As we grow older these simple lessons, which are fundamental aspects of civility, become an important part of a belief system that manifests into expectations and guides our interactions with other people.
When we are young, these tenets are at the forefront of our minds because we have an authority figure consistently reminding us of them. As we get older and are exposed to other cultures gaining life experience our belief systems can evolve. If you take a minute to reflect, I bet you can come up with one or two instances that made a significant impact on your world-view or shifted an opinion on a specific topic, maybe even the way you treat others.
As a Human Resources leader who specializes in developing effective talent, I’ve started to understand that outside of tangible rewards including great compensation plans and incentives, most employees simply want to feel like they have a purpose in their organization. People want to have a reason to stay engaged and be treated with respect in the workplace by their employers and fellow employees.
Seems like a few simple requests, right?
Research released last year by Aon Hewitt suggests that employee engagement is actually declining worldwide. HR Dive featured the study’s findings from surveying 5 million workers in 1,000 organizations:
- 24% said they were highly engaged and 39% were moderately engaged
- Ken Oehler, Aon Hewitt’s global culture & engagement practice leader, said the rise in global populism is creating anxiety in organizations that’s affecting employee engagement. “Along with rapid advances in technology that are increasingly threatening job security, fewer employees are engaged and we expect this trend to continue,” says Oehler.
While the innovation of email and app-driven smartphones have increased the speed of communication, these luxuries can be argued as a source of the decline in the quality of our relationships. I would even go so far to share that communication in the workplace has become uncivil and transactional rather than purpose-driven. Ask yourself, when was the last time you picked up the phone or walked over to a colleague’s desk to have a conversation with them versus quickly shooting off an email or text message?
Civility would require us to respect the boundaries that person has set, but also take into consideration the added value of hearing the tone of your voice, or thoughtfulness to invite the person to have a face-to-face conversation. The sheer power of body language could be that 1% difference between clear communication and rapport or adding another brick to the digital wall built between coworkers.
And while we know it is not realistic or appropriate to do this all the time and with everyone, I truly believe bringing back civility in the workplace starts with embracing the concept of being more present.
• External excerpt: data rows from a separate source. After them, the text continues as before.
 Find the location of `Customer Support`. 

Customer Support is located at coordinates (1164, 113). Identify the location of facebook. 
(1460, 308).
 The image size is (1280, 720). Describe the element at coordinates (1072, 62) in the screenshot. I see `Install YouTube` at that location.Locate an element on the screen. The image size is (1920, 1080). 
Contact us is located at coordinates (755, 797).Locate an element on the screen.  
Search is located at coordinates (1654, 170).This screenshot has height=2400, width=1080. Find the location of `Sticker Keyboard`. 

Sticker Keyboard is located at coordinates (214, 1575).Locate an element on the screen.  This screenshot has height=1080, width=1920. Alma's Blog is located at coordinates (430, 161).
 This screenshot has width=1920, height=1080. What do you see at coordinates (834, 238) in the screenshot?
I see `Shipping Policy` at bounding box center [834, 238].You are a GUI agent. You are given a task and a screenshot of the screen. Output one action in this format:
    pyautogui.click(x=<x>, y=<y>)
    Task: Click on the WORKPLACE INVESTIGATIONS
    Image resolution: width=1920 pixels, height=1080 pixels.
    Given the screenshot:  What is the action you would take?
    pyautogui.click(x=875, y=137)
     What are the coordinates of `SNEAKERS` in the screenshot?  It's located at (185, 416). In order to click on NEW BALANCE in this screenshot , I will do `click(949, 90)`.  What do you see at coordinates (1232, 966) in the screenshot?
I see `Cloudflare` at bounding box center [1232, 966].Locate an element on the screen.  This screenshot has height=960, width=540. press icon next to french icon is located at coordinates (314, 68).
If we all tried a little bit harder in this area of life, we could contribute to a collective shift in mindset at work and create more intentional moments throughout our workday therefore being stewards of an engaging culture rooted in human civility.
The good news is we are all part of the solution. When we can remember what we were taught as children, and apply it to our modern-day way of living in the workplace there’s something to be said about proactive change. We may see kinder conversations around difficult situations, create space for more compassion between people with different points of view and develop environments that thrive on mutual respect.
As we prepare for a new week, think about the Golden Rule and make it a point to engage with your coworkers from out from behind the screen.